J’ai peut-être une acuité visuelle hors du commun (malgré ma forte myopie), mais je crois bien pouvoir affirmer que j’ai bel et bien vu une équivoque pendant le combat. C’était assez serré et dans un combat serré, le champion en titre est toujours favorisé. C’est ce que je comprends de l’histoire.
De surcroît, le lendemain, on apprend que Hendricks souffre d’une sévère blessure au genou qui le tiendra à l’écart du combat pendant six mois alors que St-Pierre serait en mesure de remonter dans l’octogone dans un mois et demi.
C’est ce qu’on appelle une équivoque après combat.
Bravo George!
En parlant d’équivoque, il n’y a aucun doute que plus je vieillis, plus je sais apprécier le chaos. Au moment où j’écris ce texte, je suis au café du Marché Jean-Talon. Quelqu’un que je n’ai pas remarqué est assis derrière moi. Il se met soudainement à émettre un long et fort râlement, un peu comme le dernier soupir d’un mourant, mais en plus exprès. Je me retourne et je m’attends à voir une vieille dame en difficulté ou à confronter un hurluberlu, mais au lieu de cela, je vois un homme dans la quarantaine avec de légers troubles moteurs s’excuser de la main. Ce n’était peut-être pas par exprès finalement. Néanmoins, s’il n’avait pas fait de bruit, il serait passé inaperçu.
Peu de temps après, mon voisin immédiat se met à siffler. Dans notre société, c’est un peu inhabituel de faire un bruit que tout le monde peut entendre, et ce, volontairement.
On nous dit depuis que nous sommes tout petit qu’il ne faut pas, sous aucun prétexte, déranger les autres et cet après-midi, je suis entouré de bruiteurs.
Peut-être que quelqu’un plus loin va dire au siffleur qu’il siffle bien. Du moins, il y a plus de chance qu’il suscite une réaction en sifflant qu’en ne faisant rien.
Personne ne va voir les gens qui ne font rien pour leur dire :
« Scusez moi, je veux juste vous dire que vous faites vraiment bien rien. »
Peut-être aussi qu’on lui dira de fermer sa gueule, car il dérangera quelqu’un d’autre. On ne sait jamais comment on va toucher les gens par ce que l’on fait à l’avance.
Il est parti en sifflotant et je le mentionne dans mon texte. S’il n’avait pas fait de bruit, il aurait été plus vite oublié.
Même si souvent on préfère éviter les interactions avec des gens qui peuvent sembler hors norme, je me demande bien qu’est-ce que ça peut bien nous apporter de toujours être dans le rang, de ne pas faire de bruit. Pourquoi sommes-nous tant obsédés par l’idée de ne pas déranger les autres et de garder profil bas?
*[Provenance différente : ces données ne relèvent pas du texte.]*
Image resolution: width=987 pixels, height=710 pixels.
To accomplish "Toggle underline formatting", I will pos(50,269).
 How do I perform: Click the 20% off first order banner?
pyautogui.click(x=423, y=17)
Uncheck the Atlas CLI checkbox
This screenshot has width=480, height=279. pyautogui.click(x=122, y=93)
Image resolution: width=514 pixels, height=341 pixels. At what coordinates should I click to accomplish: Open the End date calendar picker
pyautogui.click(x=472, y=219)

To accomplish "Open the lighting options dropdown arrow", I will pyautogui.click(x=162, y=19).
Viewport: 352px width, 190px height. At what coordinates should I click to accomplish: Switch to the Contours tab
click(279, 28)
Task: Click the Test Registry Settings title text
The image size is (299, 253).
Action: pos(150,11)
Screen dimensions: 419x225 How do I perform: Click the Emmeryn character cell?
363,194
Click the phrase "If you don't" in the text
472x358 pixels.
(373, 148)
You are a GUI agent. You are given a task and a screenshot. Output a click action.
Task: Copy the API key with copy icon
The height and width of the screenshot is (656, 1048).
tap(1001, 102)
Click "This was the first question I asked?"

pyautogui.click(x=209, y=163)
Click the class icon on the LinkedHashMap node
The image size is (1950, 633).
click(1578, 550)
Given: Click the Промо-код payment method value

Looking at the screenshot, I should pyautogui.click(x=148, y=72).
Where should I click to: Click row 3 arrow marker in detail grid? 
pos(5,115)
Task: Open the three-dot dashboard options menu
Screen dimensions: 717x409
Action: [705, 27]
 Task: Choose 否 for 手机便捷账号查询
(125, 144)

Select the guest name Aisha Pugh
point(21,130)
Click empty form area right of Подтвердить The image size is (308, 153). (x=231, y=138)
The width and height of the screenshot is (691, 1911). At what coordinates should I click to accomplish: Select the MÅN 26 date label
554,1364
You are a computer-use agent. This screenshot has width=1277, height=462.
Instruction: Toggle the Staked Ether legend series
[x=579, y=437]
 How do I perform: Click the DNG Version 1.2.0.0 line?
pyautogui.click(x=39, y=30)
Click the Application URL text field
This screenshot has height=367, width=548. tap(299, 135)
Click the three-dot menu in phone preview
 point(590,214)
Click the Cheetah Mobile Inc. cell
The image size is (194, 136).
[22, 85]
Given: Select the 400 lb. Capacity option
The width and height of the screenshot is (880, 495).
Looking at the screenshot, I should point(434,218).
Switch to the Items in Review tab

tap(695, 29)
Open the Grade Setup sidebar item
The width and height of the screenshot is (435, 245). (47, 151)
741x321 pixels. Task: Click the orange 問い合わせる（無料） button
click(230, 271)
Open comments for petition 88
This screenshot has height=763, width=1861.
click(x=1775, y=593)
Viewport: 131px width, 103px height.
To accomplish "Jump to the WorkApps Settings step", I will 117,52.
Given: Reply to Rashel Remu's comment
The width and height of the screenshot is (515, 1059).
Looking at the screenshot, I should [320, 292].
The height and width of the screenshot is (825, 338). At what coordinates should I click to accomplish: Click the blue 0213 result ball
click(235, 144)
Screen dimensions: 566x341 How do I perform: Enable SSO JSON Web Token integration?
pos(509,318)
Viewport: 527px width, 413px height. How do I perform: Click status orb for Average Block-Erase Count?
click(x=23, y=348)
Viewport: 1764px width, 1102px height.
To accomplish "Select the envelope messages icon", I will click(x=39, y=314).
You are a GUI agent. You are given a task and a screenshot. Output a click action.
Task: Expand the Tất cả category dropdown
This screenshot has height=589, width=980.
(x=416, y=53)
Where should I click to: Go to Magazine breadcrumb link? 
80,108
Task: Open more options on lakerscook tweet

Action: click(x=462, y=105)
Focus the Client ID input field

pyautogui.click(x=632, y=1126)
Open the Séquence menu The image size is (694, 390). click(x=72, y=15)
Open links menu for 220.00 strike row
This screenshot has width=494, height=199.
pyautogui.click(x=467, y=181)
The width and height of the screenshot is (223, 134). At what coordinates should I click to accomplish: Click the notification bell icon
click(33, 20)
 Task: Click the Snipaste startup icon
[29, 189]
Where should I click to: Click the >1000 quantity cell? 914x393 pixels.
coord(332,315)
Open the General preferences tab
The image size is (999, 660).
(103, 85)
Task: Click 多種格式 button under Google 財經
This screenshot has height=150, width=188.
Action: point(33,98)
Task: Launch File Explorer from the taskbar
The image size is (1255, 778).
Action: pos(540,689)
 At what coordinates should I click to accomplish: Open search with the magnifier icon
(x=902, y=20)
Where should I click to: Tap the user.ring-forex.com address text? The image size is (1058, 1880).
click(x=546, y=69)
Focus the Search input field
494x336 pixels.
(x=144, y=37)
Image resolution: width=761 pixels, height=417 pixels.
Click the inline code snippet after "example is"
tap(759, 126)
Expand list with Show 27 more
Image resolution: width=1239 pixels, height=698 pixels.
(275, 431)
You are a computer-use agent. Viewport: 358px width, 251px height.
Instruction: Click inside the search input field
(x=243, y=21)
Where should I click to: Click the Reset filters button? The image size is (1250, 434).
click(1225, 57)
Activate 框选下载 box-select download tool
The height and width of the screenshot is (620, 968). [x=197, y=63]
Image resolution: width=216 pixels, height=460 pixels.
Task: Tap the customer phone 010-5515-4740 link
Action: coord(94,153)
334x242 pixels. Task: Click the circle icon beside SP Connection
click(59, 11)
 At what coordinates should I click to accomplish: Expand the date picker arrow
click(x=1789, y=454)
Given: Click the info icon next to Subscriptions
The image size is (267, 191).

Nos interactions sont presque entièrement régies par un ensemble de formalités et de conventions qui nous gardent à distance les un des autres. Tout devient attendu, prévu, confortable.
« S’il vous plaît, excusez-moi, merci. »
Qu’ont en commun toutes les personnes que l’on admire et les grands champions comme GSP? Que ce soit des intellectuels, des références spirituelles, des politiciens ou des athlètes de haut niveau, nous admirons ces gens-là, car ils font du bruit. Ils ne nous laissent pas indifférents, ils ne se fondent pas dans le décor.
Certes, on ne peut pas plaire à tout le monde et être admiré de tous. Faire du bruit nous met en contact avec l’amour autant que la haine, mais je crois qu’au final il risque de nous arriver de plus grandes choses dans la vie, si l’on fait du bruit que si on se suit toujours en ligne comme des moutons.
« Plaire a tout le monde, c’est plaire à n’importe qui. » -Sacha Guitry
Tout ça pour dire que de plus en plus, j’aime être dérangé et j’espère un jour être en mesure de vous déranger positivement, et ce, même si je suis aux urinoirs.